Newbie - Trying to Help a Friend
Steven D'Aprano
steve at pearwood.info
Tue Nov 19 22:52:10 EST 2013
On Tue, 19 Nov 2013 22:10:55 -0500, Dave Angel wrote:
> On 20 Nov 2013 00:17:23 GMT, Steven D'Aprano
> <steve+comp.lang.python at pearwood.info> wrote:
>> problem by hand. I'll get you started by solving the problem for 7.
>
>
>
>
>> Positive integers less than 23 are 1, 2, 3, 4, 5, 6. So let's start
>> checking them for divisors:
>
> Where did 23 come from?
/head-desk
Sorry, first draft of this post was going to go up to 23.
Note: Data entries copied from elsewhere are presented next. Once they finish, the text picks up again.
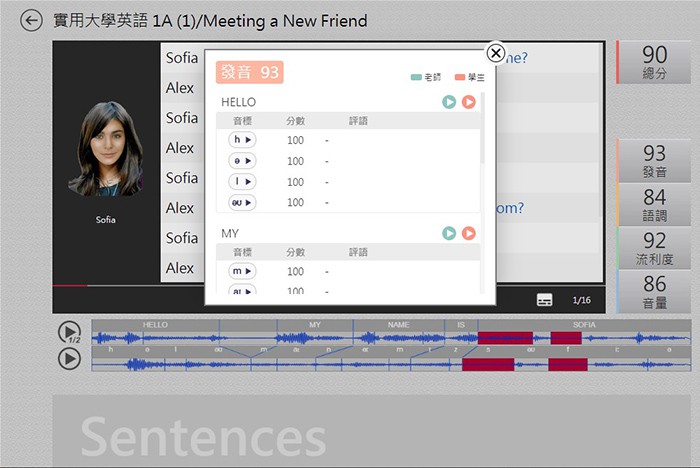Image resolution: width=700 pixels, height=468 pixels.
Task: Play the lower waveform track
Action: pyautogui.click(x=69, y=358)
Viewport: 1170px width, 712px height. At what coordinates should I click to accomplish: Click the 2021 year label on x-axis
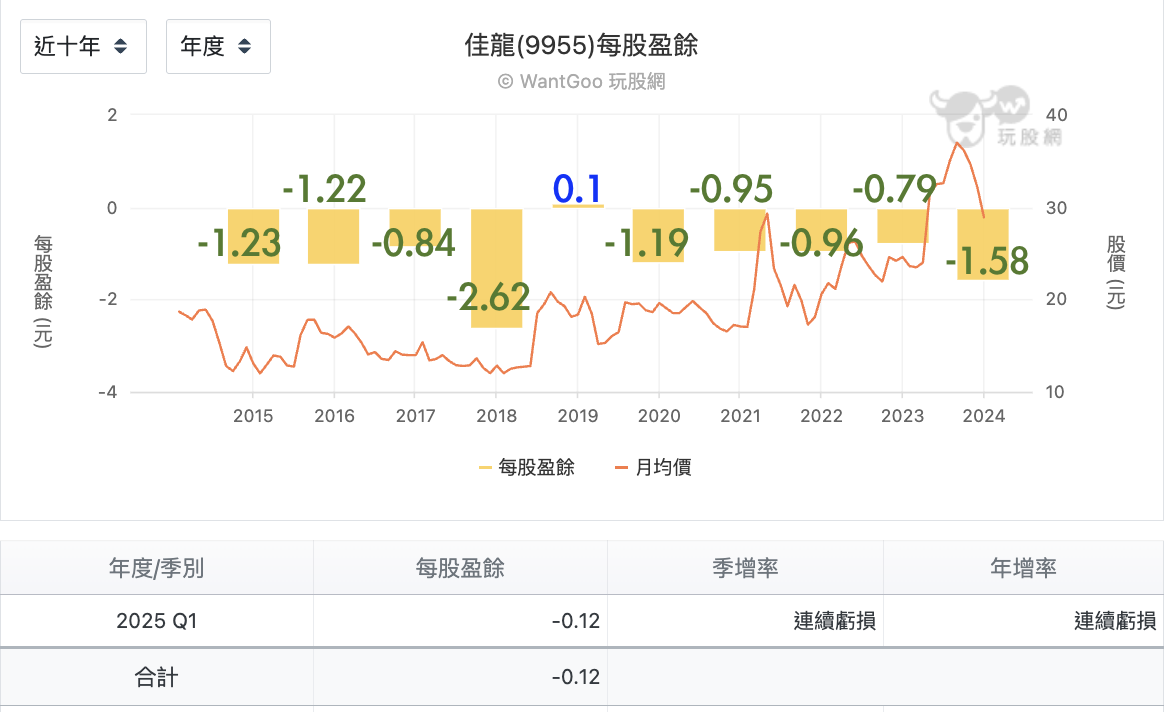click(741, 415)
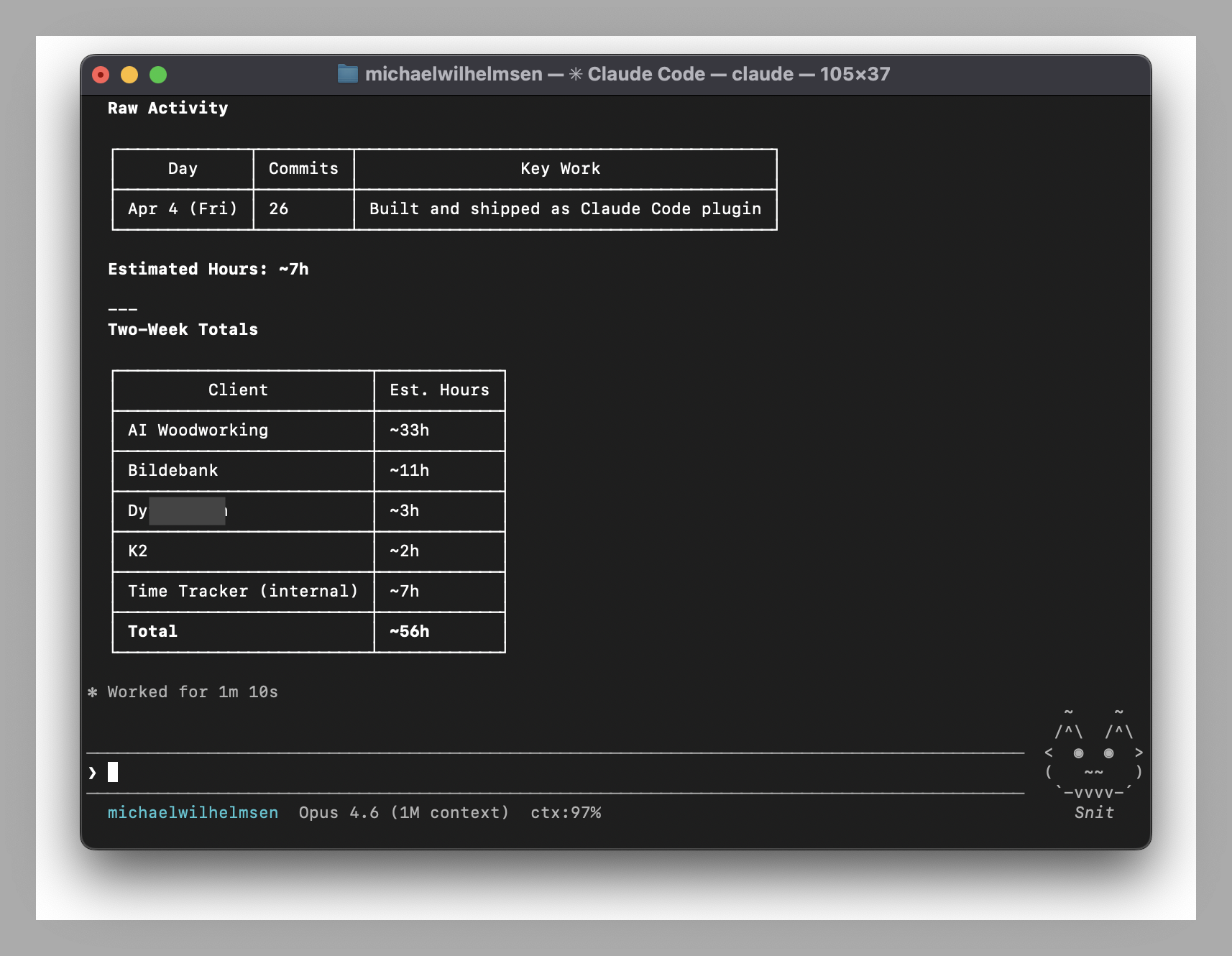Click the prompt chevron symbol
This screenshot has height=956, width=1232.
tap(93, 773)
>> - 1 is not divisible by 2, 3 or 5, so we count one number. - 2 is
>> divisible by 2, but not by 3 or 5, so we count two numbers.
>
> 2 doesn't count because it's divisible by 2.
2 does count because it isn't divisible by 3. The question states,
"[count] how many positive integers less than N are not divisible by 2,3
or 5". Two is not divisible by 3, so "not divisible by 2,3 or 5" is true,
so two gets counted.
The first number which is divisible by *all* of 2, 3 and 5 (i.e. fails
the test, and therefore doesn't get counted) is 30. The next few that
fail the test are 60, 90, 120, 150, 180, 210, 240, 270, 300, ...
Remember, these are the numbers which should not be counted.
> I count 1, not 6
Out of curiosity, which number did you count?